TASK DIRECTIONS — The records that follow are to be transcribed exactly.

------ WORKING DATA

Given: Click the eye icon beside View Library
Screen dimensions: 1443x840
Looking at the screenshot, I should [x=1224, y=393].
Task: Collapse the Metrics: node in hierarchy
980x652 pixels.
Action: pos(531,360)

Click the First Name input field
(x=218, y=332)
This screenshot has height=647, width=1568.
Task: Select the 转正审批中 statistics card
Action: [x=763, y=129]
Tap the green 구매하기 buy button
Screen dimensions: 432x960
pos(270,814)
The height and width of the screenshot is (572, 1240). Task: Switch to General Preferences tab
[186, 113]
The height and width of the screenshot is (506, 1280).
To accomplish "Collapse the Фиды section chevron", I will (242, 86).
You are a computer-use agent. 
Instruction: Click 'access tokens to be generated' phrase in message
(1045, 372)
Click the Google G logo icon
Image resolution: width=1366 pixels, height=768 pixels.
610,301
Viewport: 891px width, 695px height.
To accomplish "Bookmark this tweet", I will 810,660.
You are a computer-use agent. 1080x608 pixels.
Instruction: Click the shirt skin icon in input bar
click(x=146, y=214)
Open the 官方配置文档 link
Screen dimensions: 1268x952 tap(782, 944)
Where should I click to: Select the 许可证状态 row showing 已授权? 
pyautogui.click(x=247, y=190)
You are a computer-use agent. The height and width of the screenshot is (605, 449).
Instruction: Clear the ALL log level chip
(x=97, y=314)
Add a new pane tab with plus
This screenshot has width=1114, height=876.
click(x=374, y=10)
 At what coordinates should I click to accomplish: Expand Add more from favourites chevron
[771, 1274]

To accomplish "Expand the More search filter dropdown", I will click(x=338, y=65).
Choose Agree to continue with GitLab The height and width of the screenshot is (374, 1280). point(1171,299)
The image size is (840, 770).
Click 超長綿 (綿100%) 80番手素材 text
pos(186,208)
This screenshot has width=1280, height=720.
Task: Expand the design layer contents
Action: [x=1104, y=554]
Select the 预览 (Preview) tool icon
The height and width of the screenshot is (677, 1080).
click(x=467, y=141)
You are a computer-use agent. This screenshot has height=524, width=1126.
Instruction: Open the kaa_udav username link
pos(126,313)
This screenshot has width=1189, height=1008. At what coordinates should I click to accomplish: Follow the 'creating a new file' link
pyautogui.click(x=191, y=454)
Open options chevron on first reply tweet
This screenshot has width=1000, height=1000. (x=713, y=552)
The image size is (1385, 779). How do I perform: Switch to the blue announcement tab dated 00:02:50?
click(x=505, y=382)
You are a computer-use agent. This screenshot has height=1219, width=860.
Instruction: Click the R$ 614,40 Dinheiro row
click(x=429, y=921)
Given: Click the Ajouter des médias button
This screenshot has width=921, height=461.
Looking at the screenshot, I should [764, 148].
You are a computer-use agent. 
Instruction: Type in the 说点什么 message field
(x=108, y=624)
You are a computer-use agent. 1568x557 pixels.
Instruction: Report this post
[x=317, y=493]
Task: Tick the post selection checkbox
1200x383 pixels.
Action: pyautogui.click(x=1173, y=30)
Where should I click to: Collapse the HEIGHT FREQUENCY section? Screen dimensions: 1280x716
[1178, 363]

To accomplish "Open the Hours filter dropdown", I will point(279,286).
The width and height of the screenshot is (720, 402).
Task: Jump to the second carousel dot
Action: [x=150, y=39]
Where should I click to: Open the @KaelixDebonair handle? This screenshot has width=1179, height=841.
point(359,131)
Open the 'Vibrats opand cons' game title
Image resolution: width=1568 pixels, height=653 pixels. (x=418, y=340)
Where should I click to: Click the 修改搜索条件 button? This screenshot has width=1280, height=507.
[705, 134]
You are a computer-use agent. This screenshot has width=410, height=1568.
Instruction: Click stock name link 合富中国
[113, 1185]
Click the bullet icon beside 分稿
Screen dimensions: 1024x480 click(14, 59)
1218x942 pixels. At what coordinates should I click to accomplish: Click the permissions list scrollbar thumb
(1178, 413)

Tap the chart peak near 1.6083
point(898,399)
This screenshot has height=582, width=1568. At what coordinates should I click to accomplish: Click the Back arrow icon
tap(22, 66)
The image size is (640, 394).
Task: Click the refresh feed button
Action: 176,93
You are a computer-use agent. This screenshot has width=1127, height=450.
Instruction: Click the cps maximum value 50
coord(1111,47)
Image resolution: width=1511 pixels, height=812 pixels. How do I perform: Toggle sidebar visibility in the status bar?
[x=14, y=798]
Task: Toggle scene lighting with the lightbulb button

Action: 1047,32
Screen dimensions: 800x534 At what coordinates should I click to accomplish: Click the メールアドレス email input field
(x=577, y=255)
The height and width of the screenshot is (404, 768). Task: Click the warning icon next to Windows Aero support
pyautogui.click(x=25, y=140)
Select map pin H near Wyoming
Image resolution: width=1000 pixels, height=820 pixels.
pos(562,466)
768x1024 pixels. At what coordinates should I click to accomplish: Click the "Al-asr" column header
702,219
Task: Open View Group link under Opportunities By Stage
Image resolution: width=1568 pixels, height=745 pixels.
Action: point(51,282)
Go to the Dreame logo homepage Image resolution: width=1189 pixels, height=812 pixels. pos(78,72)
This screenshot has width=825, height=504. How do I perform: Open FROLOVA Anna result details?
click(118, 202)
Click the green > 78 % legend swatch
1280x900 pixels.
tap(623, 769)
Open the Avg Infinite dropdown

------------

EXERCISE RESULT —
Given: Click the eye icon beside View Library
Screen dimensions: 1443x840
Looking at the screenshot, I should [x=1224, y=393].
Task: Collapse the Metrics: node in hierarchy
980x652 pixels.
Action: pos(531,360)

Click the First Name input field
(x=218, y=332)
This screenshot has height=647, width=1568.
Task: Select the 转正审批中 statistics card
Action: [x=763, y=129]
Tap the green 구매하기 buy button
Screen dimensions: 432x960
pos(270,814)
The height and width of the screenshot is (572, 1240). Task: Switch to General Preferences tab
[186, 113]
The height and width of the screenshot is (506, 1280).
To accomplish "Collapse the Фиды section chevron", I will (242, 86).
You are a computer-use agent. 
Instruction: Click 'access tokens to be generated' phrase in message
(1045, 372)
Click the Google G logo icon
Image resolution: width=1366 pixels, height=768 pixels.
610,301
Viewport: 891px width, 695px height.
To accomplish "Bookmark this tweet", I will 810,660.
You are a computer-use agent. 1080x608 pixels.
Instruction: Click the shirt skin icon in input bar
click(x=146, y=214)
Open the 官方配置文档 link
Screen dimensions: 1268x952 tap(782, 944)
Where should I click to: Select the 许可证状态 row showing 已授权? 
pyautogui.click(x=247, y=190)
You are a computer-use agent. The height and width of the screenshot is (605, 449).
Instruction: Clear the ALL log level chip
(x=97, y=314)
Add a new pane tab with plus
This screenshot has width=1114, height=876.
click(x=374, y=10)
 At what coordinates should I click to accomplish: Expand Add more from favourites chevron
[771, 1274]

To accomplish "Expand the More search filter dropdown", I will click(x=338, y=65).
Choose Agree to continue with GitLab The height and width of the screenshot is (374, 1280). point(1171,299)
The image size is (840, 770).
Click 超長綿 (綿100%) 80番手素材 text
pos(186,208)
This screenshot has width=1280, height=720.
Task: Expand the design layer contents
Action: [x=1104, y=554]
Select the 预览 (Preview) tool icon
The height and width of the screenshot is (677, 1080).
click(x=467, y=141)
You are a computer-use agent. This screenshot has height=524, width=1126.
Instruction: Open the kaa_udav username link
pos(126,313)
This screenshot has width=1189, height=1008. At what coordinates should I click to accomplish: Follow the 'creating a new file' link
pyautogui.click(x=191, y=454)
Open options chevron on first reply tweet
This screenshot has width=1000, height=1000. (x=713, y=552)
The image size is (1385, 779). How do I perform: Switch to the blue announcement tab dated 00:02:50?
click(x=505, y=382)
You are a computer-use agent. This screenshot has height=1219, width=860.
Instruction: Click the R$ 614,40 Dinheiro row
click(x=429, y=921)
Given: Click the Ajouter des médias button
This screenshot has width=921, height=461.
Looking at the screenshot, I should [764, 148].
You are a computer-use agent. 
Instruction: Type in the 说点什么 message field
(x=108, y=624)
You are a computer-use agent. 1568x557 pixels.
Instruction: Report this post
[x=317, y=493]
Task: Tick the post selection checkbox
1200x383 pixels.
Action: pyautogui.click(x=1173, y=30)
Where should I click to: Collapse the HEIGHT FREQUENCY section? Screen dimensions: 1280x716
[1178, 363]

To accomplish "Open the Hours filter dropdown", I will point(279,286).
The width and height of the screenshot is (720, 402).
Task: Jump to the second carousel dot
Action: [x=150, y=39]
Where should I click to: Open the @KaelixDebonair handle? This screenshot has width=1179, height=841.
point(359,131)
Open the 'Vibrats opand cons' game title
Image resolution: width=1568 pixels, height=653 pixels. (x=418, y=340)
Where should I click to: Click the 修改搜索条件 button? This screenshot has width=1280, height=507.
[705, 134]
You are a computer-use agent. This screenshot has width=410, height=1568.
Instruction: Click stock name link 合富中国
[113, 1185]
Click the bullet icon beside 分稿
Screen dimensions: 1024x480 click(14, 59)
1218x942 pixels. At what coordinates should I click to accomplish: Click the permissions list scrollbar thumb
(1178, 413)

Tap the chart peak near 1.6083
point(898,399)
This screenshot has height=582, width=1568. At what coordinates should I click to accomplish: Click the Back arrow icon
tap(22, 66)
The image size is (640, 394).
Task: Click the refresh feed button
Action: 176,93
You are a computer-use agent. This screenshot has width=1127, height=450.
Instruction: Click the cps maximum value 50
coord(1111,47)
Image resolution: width=1511 pixels, height=812 pixels. How do I perform: Toggle sidebar visibility in the status bar?
[x=14, y=798]
Task: Toggle scene lighting with the lightbulb button

Action: 1047,32
Screen dimensions: 800x534 At what coordinates should I click to accomplish: Click the メールアドレス email input field
(x=577, y=255)
The height and width of the screenshot is (404, 768). Task: Click the warning icon next to Windows Aero support
pyautogui.click(x=25, y=140)
Select map pin H near Wyoming
Image resolution: width=1000 pixels, height=820 pixels.
pos(562,466)
768x1024 pixels. At what coordinates should I click to accomplish: Click the "Al-asr" column header
702,219
Task: Open View Group link under Opportunities By Stage
Image resolution: width=1568 pixels, height=745 pixels.
Action: point(51,282)
Go to the Dreame logo homepage Image resolution: width=1189 pixels, height=812 pixels. pos(78,72)
This screenshot has width=825, height=504. How do I perform: Open FROLOVA Anna result details?
click(118, 202)
Click the green > 78 % legend swatch
1280x900 pixels.
tap(623, 769)
Open the Avg Infinite dropdown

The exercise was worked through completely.